Mrs Addah also shared the findings of the study in an interview with journalists.

Study

She said the study, which was a crucial component of its All-Inclusive Services Delivery Africa (ISDA) project, looked at how claims were processed and if there were gaps within the systems, including mitigating measures that could be put in place to address them.

The project was being implemented in five African countries, including Ghana. The others are DR Congo, Rwanda, Zimbabwe and Madagascar.

The goal of the project is to ensure that there is an increase in transparency and accountability in service delivery, particularly for women, girls and other groups at risk of discrimination. 

Corruption

Mrs Addah further said that corruption presented a significant challenge to the effective delivery of public services in the country’s health sector, adding that while the sector was crucial for development, it was particularly vulnerable to corrupt practices due to its value and demand.

“Corruption in this sector poses a stumbling block to the realisation of the sustainable development goals Three and Five, hinders the provision of essential services, impedes access to quality health care and education, and creates vulnerabilities that have the tendency of disproportionately impacting negatively on the well-being of vulnerable groups such as women, girls and persons living with disability,” she said.

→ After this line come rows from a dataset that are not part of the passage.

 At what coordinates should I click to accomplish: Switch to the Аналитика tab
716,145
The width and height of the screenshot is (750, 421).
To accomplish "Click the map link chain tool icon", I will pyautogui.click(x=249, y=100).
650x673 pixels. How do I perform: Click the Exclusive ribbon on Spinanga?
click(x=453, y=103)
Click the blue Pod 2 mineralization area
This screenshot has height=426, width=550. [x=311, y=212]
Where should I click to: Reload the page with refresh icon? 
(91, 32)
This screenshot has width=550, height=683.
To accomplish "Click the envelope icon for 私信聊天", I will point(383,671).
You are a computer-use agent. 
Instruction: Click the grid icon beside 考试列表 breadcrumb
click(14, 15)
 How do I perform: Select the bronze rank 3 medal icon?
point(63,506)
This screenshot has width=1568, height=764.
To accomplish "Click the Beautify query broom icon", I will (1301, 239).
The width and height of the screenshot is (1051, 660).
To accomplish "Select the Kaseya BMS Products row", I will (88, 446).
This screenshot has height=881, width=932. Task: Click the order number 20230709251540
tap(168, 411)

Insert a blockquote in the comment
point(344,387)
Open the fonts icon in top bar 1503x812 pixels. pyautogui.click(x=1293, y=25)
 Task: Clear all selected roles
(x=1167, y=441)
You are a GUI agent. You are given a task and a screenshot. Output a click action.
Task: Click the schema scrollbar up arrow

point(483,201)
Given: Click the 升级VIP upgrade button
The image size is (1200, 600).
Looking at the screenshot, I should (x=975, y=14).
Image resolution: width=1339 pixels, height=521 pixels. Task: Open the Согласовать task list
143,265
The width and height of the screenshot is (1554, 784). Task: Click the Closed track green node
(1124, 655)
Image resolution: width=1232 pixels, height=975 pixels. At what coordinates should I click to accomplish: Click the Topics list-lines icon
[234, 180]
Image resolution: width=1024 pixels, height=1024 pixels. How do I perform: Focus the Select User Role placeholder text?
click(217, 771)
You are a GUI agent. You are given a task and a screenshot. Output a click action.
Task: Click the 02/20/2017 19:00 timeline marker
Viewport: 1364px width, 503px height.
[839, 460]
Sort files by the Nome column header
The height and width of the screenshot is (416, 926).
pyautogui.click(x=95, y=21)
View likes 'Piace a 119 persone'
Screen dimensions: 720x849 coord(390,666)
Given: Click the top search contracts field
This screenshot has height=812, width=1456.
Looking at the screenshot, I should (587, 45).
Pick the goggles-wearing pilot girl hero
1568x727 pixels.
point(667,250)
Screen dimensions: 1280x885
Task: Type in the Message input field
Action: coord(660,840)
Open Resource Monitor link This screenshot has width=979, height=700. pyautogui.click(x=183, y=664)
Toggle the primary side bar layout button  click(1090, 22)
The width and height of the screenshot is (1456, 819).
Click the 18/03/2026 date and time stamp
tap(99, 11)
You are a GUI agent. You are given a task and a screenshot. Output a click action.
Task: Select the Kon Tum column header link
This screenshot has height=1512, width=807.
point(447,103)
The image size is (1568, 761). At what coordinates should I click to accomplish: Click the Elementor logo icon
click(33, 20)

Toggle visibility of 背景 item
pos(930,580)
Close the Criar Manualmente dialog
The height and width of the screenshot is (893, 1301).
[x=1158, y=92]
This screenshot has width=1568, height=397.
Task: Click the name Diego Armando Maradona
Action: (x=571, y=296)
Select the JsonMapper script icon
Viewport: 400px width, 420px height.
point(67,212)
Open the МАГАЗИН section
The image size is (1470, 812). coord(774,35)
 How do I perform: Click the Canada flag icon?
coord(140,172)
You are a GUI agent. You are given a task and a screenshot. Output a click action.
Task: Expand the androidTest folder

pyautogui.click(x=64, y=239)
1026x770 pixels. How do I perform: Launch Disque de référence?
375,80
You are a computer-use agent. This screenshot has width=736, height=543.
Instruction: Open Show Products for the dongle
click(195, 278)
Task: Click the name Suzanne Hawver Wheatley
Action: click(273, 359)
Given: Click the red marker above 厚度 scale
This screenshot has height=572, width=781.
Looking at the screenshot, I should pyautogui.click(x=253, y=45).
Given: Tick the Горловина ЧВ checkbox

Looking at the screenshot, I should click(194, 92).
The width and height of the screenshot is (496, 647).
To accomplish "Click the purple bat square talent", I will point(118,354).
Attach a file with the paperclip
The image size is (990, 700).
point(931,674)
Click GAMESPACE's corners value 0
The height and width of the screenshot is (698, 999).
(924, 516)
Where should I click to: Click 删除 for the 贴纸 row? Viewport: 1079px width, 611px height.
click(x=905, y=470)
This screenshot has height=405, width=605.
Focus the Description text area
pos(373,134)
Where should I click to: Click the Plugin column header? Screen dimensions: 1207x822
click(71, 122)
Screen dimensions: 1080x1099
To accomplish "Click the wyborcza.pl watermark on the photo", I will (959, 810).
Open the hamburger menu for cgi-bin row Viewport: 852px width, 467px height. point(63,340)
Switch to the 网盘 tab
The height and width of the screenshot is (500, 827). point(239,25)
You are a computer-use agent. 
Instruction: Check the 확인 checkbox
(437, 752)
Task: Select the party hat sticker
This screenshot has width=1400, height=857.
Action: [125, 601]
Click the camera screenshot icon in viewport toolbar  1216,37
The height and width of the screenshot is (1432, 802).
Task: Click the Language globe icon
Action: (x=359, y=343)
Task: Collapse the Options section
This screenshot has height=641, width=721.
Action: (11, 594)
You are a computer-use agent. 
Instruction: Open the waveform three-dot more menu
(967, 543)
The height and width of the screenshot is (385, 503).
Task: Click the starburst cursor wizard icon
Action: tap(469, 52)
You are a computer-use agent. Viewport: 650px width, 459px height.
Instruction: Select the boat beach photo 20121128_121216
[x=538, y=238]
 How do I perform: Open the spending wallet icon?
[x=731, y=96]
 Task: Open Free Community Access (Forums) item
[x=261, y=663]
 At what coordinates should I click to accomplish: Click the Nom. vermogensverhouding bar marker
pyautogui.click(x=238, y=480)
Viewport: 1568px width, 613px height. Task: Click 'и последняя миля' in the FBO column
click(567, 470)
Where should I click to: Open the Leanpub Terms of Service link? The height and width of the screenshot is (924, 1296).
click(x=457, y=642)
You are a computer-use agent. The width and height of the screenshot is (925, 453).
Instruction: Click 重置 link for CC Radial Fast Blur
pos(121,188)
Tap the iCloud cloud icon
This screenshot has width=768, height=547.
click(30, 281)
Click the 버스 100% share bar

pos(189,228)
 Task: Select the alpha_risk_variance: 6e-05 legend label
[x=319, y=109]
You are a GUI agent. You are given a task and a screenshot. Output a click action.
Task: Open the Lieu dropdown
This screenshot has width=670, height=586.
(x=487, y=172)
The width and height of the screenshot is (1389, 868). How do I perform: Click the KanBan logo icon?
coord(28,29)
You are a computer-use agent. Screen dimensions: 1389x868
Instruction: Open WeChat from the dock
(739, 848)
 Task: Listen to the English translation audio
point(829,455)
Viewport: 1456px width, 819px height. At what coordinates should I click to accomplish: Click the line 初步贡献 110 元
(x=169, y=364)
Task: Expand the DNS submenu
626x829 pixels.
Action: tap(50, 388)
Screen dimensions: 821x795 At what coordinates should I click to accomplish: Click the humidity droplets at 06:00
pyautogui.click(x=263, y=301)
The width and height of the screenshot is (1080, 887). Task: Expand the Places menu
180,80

The Finance Manager of GII, Benedict Doh, who presented the findings of the study, said, among others, that the majority of key informants sampled — 71.2 per cent — indicated that providers submitted all their claims electronically through software and that after the claim had been submitted, a copy was printed and signed by both the provider and the district office for reconciliation purposes.

He said with the introduction of the software called Claim-it, the processes of fulfilment and reconciliation, vetting, data entry, vetting report, approval and payments were all done electronically.

In an overview of the ISDA project, Petra deGraft-Johnson of the Advocacy and Legal Centre of GII also said that the focus of the project was on education and health, which were implemented in 12 districts in three regions in the country.